Records excerpted from a collection
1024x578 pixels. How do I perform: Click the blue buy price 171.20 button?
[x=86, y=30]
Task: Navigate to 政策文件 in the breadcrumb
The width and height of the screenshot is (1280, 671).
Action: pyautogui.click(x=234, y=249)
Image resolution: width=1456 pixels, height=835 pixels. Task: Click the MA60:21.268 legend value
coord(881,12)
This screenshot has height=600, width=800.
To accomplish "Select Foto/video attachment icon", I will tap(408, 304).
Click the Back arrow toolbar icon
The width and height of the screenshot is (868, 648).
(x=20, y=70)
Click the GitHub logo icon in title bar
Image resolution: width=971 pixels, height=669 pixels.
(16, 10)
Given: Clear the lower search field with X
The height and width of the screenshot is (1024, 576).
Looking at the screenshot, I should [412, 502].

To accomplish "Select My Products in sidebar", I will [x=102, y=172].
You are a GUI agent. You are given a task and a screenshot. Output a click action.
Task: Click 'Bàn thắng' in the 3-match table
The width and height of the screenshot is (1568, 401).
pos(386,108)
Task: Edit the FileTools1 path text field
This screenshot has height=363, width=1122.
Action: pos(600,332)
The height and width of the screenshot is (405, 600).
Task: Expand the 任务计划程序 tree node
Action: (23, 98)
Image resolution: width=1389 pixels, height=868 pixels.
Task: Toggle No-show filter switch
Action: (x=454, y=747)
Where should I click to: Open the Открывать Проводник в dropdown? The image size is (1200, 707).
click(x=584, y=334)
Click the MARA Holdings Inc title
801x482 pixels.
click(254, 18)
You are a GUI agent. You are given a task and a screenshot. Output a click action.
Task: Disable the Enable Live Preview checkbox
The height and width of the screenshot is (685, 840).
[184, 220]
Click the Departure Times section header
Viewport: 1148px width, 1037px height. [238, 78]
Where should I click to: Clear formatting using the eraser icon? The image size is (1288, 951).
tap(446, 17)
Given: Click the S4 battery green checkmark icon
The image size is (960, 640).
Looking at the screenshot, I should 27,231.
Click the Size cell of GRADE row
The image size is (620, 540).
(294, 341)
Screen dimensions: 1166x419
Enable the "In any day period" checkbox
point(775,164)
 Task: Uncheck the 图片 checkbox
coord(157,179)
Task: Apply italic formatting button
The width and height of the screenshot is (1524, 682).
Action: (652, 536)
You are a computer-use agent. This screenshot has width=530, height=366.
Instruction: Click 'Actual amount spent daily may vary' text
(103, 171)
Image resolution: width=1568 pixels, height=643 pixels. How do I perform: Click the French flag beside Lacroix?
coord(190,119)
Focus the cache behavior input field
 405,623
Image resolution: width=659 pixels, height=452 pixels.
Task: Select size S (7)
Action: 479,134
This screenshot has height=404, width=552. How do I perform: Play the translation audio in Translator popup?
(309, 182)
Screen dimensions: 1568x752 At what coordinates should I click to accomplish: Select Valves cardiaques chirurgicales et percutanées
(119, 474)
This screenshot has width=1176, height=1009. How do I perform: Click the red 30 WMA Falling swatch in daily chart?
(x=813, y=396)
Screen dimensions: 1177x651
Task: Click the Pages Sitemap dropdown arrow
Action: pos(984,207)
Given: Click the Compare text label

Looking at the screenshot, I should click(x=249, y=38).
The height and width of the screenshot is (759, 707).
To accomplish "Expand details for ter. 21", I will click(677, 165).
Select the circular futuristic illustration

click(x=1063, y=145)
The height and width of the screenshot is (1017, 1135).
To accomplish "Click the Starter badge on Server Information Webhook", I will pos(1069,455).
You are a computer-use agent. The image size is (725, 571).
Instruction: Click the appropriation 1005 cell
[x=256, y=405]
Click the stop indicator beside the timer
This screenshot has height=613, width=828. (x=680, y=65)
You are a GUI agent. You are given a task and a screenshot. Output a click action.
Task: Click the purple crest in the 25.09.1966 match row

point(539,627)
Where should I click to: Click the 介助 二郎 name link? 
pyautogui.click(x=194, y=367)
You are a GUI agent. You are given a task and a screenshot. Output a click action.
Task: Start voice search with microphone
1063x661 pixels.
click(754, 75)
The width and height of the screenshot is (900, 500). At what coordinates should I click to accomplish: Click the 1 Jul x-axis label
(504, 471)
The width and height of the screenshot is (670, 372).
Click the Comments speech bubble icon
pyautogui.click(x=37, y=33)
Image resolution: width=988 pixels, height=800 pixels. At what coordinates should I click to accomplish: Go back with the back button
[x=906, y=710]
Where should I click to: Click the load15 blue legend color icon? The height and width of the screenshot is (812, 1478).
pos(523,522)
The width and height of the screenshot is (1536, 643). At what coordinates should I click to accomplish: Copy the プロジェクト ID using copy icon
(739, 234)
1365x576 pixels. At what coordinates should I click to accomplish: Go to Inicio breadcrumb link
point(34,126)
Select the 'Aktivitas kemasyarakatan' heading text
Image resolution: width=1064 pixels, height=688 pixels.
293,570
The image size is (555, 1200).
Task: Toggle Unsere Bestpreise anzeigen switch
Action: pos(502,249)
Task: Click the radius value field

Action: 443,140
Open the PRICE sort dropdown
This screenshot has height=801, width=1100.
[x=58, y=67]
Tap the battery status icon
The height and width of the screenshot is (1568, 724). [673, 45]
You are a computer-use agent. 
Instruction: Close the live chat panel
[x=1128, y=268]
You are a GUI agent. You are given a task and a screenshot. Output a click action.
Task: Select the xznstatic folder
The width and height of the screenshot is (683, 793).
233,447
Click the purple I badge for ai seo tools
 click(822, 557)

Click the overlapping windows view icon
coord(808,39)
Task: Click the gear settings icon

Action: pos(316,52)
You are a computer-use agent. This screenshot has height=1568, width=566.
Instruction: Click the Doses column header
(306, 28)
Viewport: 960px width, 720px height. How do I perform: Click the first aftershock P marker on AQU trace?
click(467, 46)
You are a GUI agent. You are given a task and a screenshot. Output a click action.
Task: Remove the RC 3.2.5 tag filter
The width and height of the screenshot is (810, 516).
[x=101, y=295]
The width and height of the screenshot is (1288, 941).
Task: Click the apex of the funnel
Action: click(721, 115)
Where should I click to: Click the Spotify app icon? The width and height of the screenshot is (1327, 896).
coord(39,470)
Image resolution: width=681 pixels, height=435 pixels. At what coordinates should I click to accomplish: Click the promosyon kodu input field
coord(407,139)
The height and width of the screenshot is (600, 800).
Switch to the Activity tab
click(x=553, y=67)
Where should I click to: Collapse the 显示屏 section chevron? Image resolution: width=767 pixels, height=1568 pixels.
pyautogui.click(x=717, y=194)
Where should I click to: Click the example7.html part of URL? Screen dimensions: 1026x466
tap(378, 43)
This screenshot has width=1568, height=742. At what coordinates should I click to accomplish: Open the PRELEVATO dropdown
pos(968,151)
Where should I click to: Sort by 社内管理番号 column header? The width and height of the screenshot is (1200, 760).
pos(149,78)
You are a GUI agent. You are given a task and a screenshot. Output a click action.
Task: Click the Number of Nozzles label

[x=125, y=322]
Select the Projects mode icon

▸ **BRIEF**:
Could you return every line from the entries above in which the string "search" occurs?

▸ **RESULT**:
Given: Clear the lower search field with X
Task: Start voice search with microphone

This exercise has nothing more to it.